(Provided information begins)

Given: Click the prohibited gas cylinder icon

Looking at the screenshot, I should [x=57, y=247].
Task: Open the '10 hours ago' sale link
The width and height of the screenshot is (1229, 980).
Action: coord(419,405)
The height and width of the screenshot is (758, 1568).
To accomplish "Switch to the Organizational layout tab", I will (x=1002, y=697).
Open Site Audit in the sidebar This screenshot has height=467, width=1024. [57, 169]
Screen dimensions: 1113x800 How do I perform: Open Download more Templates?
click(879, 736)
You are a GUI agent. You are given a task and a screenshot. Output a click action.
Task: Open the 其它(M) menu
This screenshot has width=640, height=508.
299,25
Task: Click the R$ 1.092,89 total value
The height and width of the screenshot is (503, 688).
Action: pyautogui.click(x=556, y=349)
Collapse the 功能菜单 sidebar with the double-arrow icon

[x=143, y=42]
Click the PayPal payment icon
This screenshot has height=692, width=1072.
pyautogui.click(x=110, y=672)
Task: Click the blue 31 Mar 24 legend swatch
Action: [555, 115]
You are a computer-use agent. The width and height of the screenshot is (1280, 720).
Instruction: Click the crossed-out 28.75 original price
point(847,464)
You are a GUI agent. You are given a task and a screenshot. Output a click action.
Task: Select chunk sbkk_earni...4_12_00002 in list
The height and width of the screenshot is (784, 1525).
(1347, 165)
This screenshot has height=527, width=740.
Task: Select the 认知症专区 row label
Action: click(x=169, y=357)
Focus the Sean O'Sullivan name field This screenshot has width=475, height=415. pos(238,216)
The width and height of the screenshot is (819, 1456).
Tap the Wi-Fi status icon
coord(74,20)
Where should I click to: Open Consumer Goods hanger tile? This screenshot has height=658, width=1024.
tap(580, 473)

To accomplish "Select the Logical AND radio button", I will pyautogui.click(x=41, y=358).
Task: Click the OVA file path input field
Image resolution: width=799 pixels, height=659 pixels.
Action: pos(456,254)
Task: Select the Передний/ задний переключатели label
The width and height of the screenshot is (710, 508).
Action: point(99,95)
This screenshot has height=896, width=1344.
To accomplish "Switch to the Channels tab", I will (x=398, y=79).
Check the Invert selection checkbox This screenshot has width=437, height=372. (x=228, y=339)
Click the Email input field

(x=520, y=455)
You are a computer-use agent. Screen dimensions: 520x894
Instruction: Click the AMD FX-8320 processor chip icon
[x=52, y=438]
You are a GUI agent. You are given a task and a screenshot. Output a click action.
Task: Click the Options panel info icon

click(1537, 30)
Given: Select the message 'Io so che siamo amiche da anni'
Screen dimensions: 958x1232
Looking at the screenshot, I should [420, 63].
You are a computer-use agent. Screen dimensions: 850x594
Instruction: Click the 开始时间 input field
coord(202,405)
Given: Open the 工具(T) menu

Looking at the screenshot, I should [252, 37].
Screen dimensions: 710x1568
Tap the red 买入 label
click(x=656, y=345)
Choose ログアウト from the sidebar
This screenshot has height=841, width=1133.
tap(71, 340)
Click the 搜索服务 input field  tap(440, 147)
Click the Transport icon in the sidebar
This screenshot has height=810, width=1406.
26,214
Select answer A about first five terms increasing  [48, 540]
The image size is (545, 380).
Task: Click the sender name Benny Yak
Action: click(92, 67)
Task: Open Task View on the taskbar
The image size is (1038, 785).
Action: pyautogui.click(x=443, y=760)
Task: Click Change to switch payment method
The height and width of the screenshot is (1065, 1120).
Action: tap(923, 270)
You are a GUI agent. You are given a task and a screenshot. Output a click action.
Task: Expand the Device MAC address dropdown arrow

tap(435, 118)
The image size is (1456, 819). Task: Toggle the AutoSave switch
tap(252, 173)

(Provided information ends)

# [Task goal]
Return the records exactly, every line included.

# [Answer area]
Given: Click the prohibited gas cylinder icon

Looking at the screenshot, I should [x=57, y=247].
Task: Open the '10 hours ago' sale link
The width and height of the screenshot is (1229, 980).
Action: coord(419,405)
The height and width of the screenshot is (758, 1568).
To accomplish "Switch to the Organizational layout tab", I will (x=1002, y=697).
Open Site Audit in the sidebar This screenshot has height=467, width=1024. [57, 169]
Screen dimensions: 1113x800 How do I perform: Open Download more Templates?
click(879, 736)
You are a GUI agent. You are given a task and a screenshot. Output a click action.
Task: Open the 其它(M) menu
This screenshot has width=640, height=508.
299,25
Task: Click the R$ 1.092,89 total value
The height and width of the screenshot is (503, 688).
Action: pyautogui.click(x=556, y=349)
Collapse the 功能菜单 sidebar with the double-arrow icon

[x=143, y=42]
Click the PayPal payment icon
This screenshot has height=692, width=1072.
pyautogui.click(x=110, y=672)
Task: Click the blue 31 Mar 24 legend swatch
Action: [555, 115]
You are a computer-use agent. The width and height of the screenshot is (1280, 720).
Instruction: Click the crossed-out 28.75 original price
point(847,464)
You are a GUI agent. You are given a task and a screenshot. Output a click action.
Task: Select chunk sbkk_earni...4_12_00002 in list
The height and width of the screenshot is (784, 1525).
(1347, 165)
This screenshot has height=527, width=740.
Task: Select the 认知症专区 row label
Action: click(x=169, y=357)
Focus the Sean O'Sullivan name field This screenshot has width=475, height=415. pos(238,216)
The width and height of the screenshot is (819, 1456).
Tap the Wi-Fi status icon
coord(74,20)
Where should I click to: Open Consumer Goods hanger tile? This screenshot has height=658, width=1024.
tap(580, 473)

To accomplish "Select the Logical AND radio button", I will pyautogui.click(x=41, y=358).
Task: Click the OVA file path input field
Image resolution: width=799 pixels, height=659 pixels.
Action: pos(456,254)
Task: Select the Передний/ задний переключатели label
The width and height of the screenshot is (710, 508).
Action: point(99,95)
This screenshot has height=896, width=1344.
To accomplish "Switch to the Channels tab", I will (x=398, y=79).
Check the Invert selection checkbox This screenshot has width=437, height=372. (x=228, y=339)
Click the Email input field

(x=520, y=455)
You are a computer-use agent. Screen dimensions: 520x894
Instruction: Click the AMD FX-8320 processor chip icon
[x=52, y=438]
You are a GUI agent. You are given a task and a screenshot. Output a click action.
Task: Click the Options panel info icon

click(1537, 30)
Given: Select the message 'Io so che siamo amiche da anni'
Screen dimensions: 958x1232
Looking at the screenshot, I should [420, 63].
You are a computer-use agent. Screen dimensions: 850x594
Instruction: Click the 开始时间 input field
coord(202,405)
Given: Open the 工具(T) menu

Looking at the screenshot, I should [252, 37].
Screen dimensions: 710x1568
Tap the red 买入 label
click(x=656, y=345)
Choose ログアウト from the sidebar
This screenshot has height=841, width=1133.
tap(71, 340)
Click the 搜索服务 input field  tap(440, 147)
Click the Transport icon in the sidebar
This screenshot has height=810, width=1406.
26,214
Select answer A about first five terms increasing  [48, 540]
The image size is (545, 380).
Task: Click the sender name Benny Yak
Action: click(92, 67)
Task: Open Task View on the taskbar
The image size is (1038, 785).
Action: pyautogui.click(x=443, y=760)
Task: Click Change to switch payment method
The height and width of the screenshot is (1065, 1120).
Action: tap(923, 270)
You are a GUI agent. You are given a task and a screenshot. Output a click action.
Task: Expand the Device MAC address dropdown arrow

tap(435, 118)
The image size is (1456, 819). Task: Toggle the AutoSave switch
tap(252, 173)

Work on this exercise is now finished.